Preocupa-me o senso comum, a falta de disposição para uma discussão mais
profunda e fundamentada sobre o conceito que se debate, o "achismo"
com ares de certeza, a censura como forma de eliminação daquilo que nos
perturba, o juízo de valor inquisitorial, apontando para o que seria arte e o
que não seria arte.
Antelo nos lembra
do caráter inoperante da arte, como forma de sabotagem aos sistemas, observando
que Giorgio Agamben, a partir de Guy Debord - no bojo de uma sociedade do
espetáculo entronizada, dominando nossas vidas -, propõe "uma lógica
claramente anarquista", que é a lógica do "inoperar", que é o
que faziam os primeiros anarquistas. Raúl lembra que eles lançavam um tamanco
na polia da máquina para que o motor parasse: "Tamanco se diz 'sabot', daí
a 'sabotagem'. Ou seja, uma das maneiras da fruição seria sabotar". Em
oposição ao gozo administrado, previsto para todos na sociedade do espetáculo,
a arte visa a provocar um curto-circuito: "Provavelmente o espectador vai
receber uma carga de 220w e provavelmente sua reação será dizer que isso não é
arte, ou que isto é um nojo, ou como permitem isso no museu?, na galeria?, na
rua?, onde for.

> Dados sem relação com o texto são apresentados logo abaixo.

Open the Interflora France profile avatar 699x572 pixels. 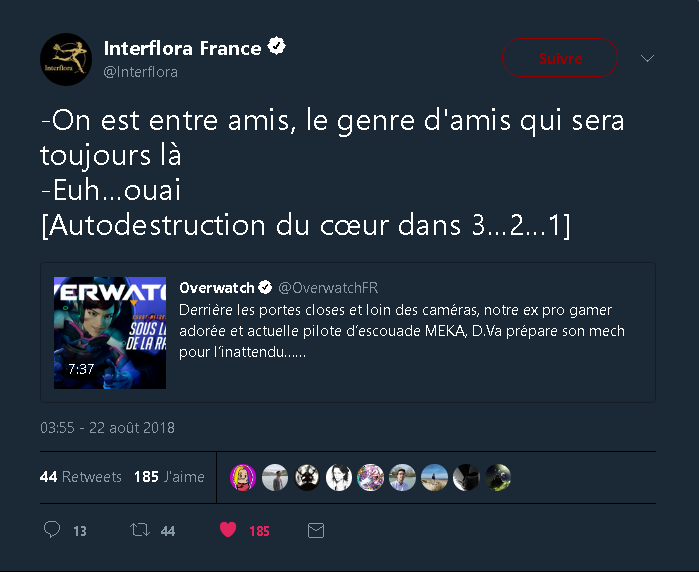click(66, 59)
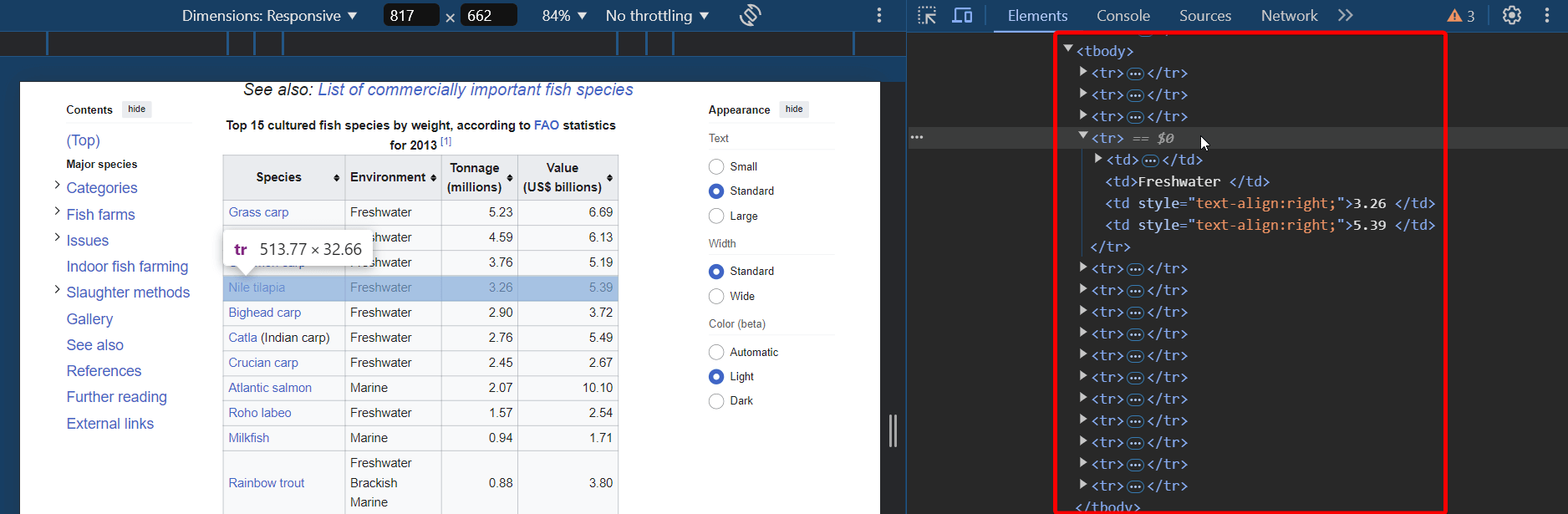Activate the inspect element picker icon

(x=927, y=15)
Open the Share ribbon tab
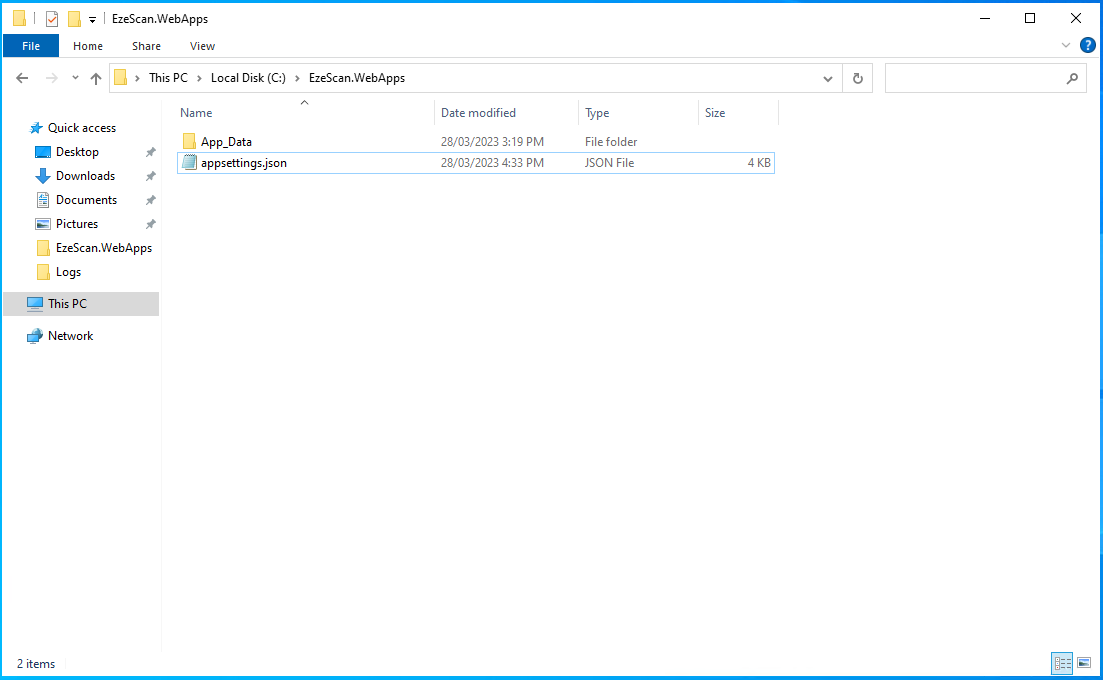This screenshot has width=1103, height=680. click(x=146, y=46)
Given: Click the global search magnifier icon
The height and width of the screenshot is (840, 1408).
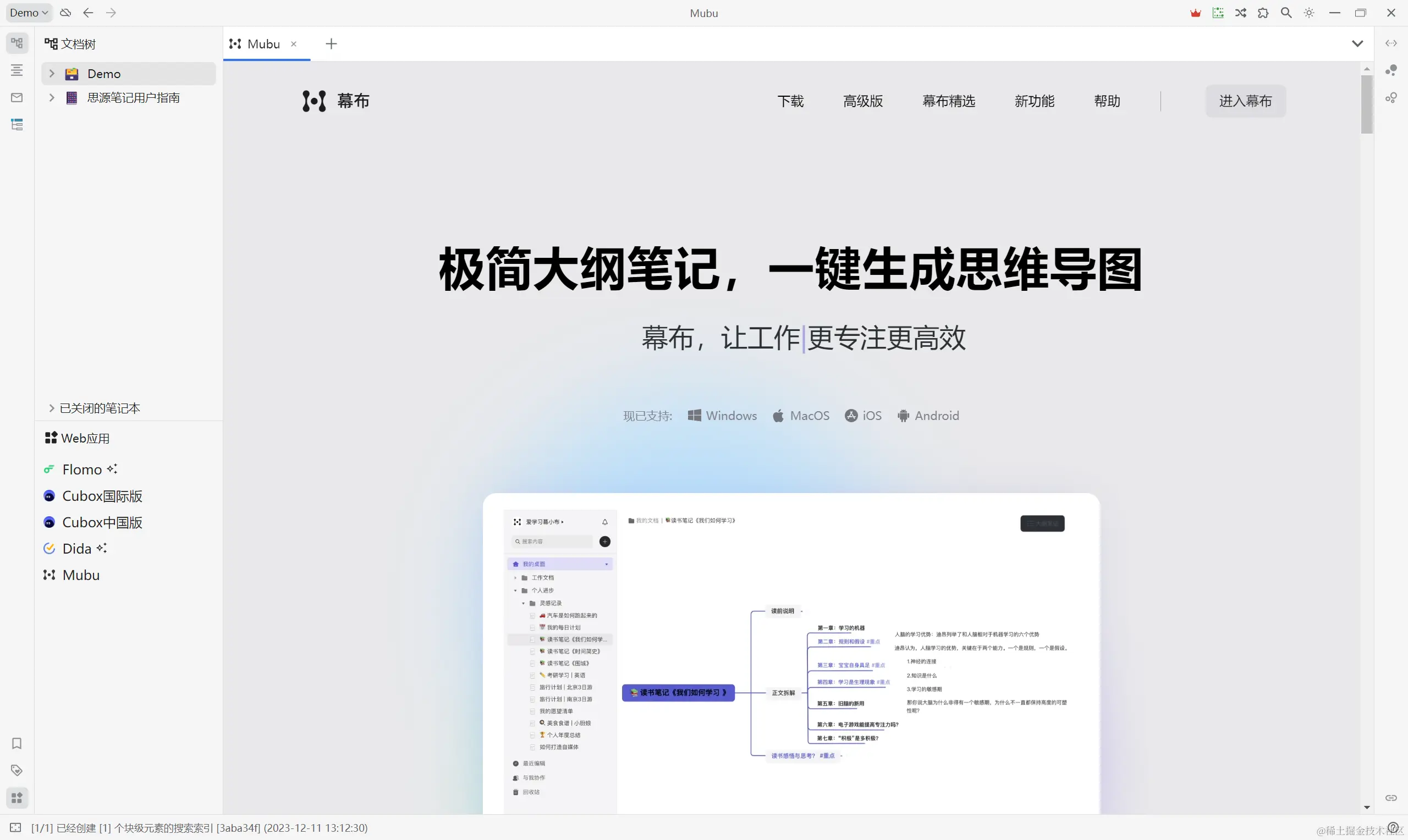Looking at the screenshot, I should pos(1286,13).
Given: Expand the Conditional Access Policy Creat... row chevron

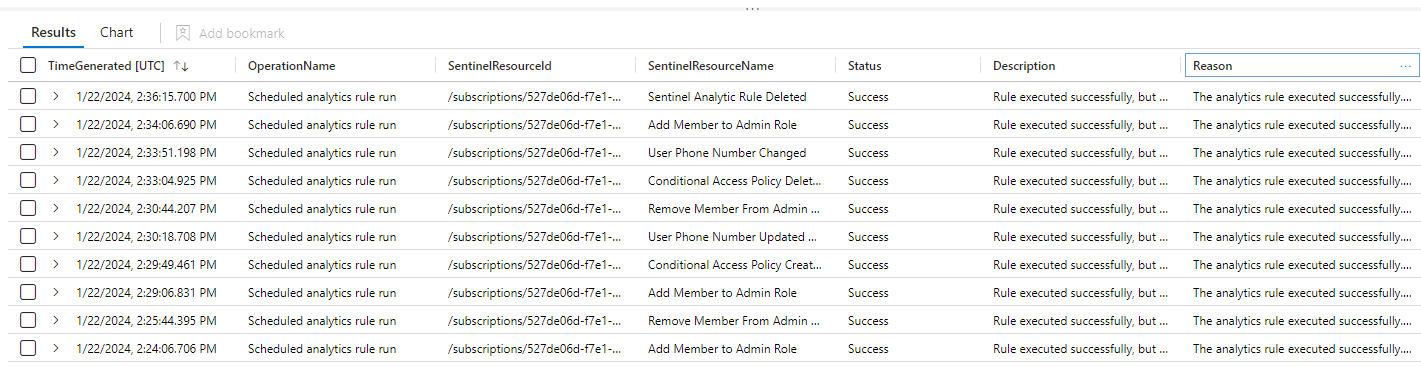Looking at the screenshot, I should (56, 265).
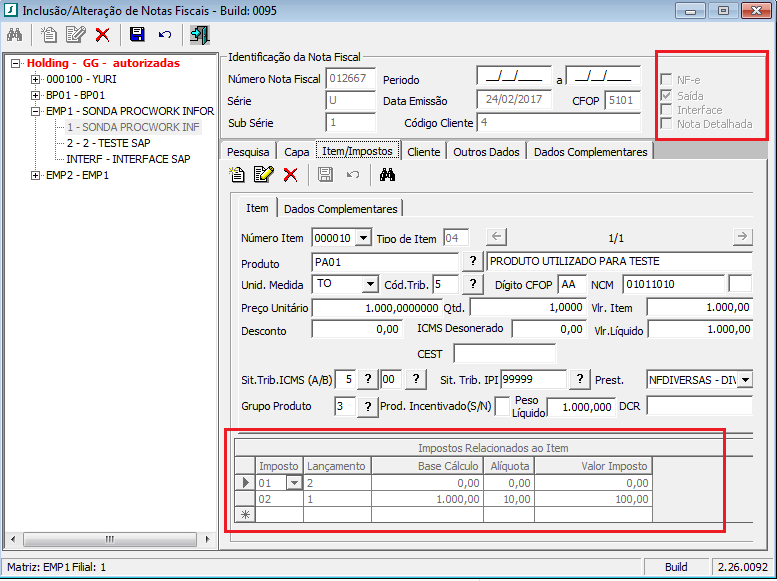Open the Número Item dropdown
The width and height of the screenshot is (777, 581).
coord(363,238)
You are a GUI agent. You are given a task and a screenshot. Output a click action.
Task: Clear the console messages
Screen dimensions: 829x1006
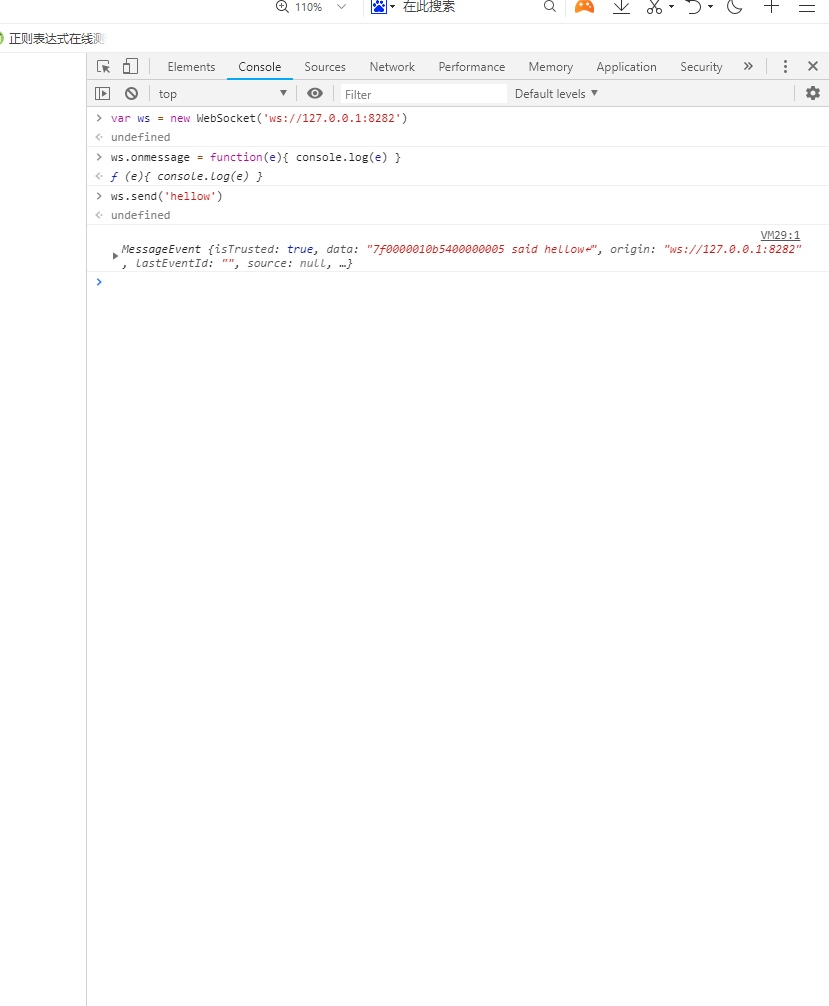point(131,92)
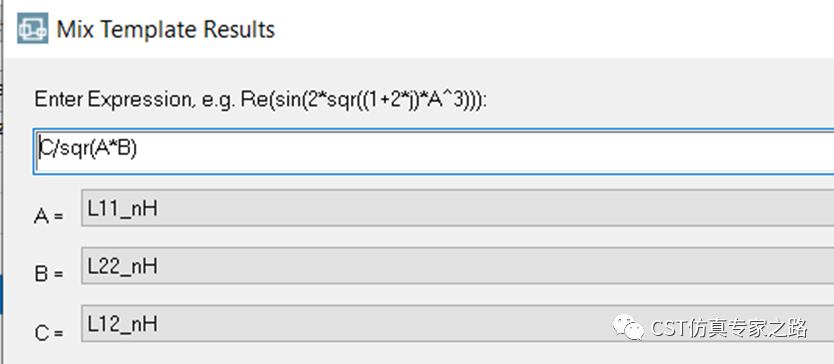Click the empty white area of expression box

[479, 151]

Mas justamente essa é a função, apresentar aquilo que o olhar
não segura".
O quadro
“Cruzando Jesus Cristo com Deusa Shiva”, de Fernando Baril (1996), por exemplo,
foi considerado ofensivo ao cristianismo. Nele, aparece a figura de Cristo com
vários braços. Suas mãos carregam objetos da cultura ocidental. Imagino que ao
invés de lermos nele o desrespeito a uma crença religiosa, poderíamos refletir
sobre a forma como o capitalismo tem se devotado a transformar em objeto de
culto - quase sagrado - seus bens de consumo.
A proposta da
exposição parece ter cumprido parte de seu papel. Suas narrativas parecem
afetar o corpo e perturbar, inquietando o olhar. Oscar Wilde escreveu que “a
arte não é moral nem imoral, mas amoral”. O assunto ainda vai dar pano para
manga. Espero que não se voltem contra os murais eróticos das ruínas de Pompeia
ou contra a imagem de Adão nu, na Capela Sistina. Seria uma perda para a
humanidade tapá-los ou destruí-los em nome dos bons costumes.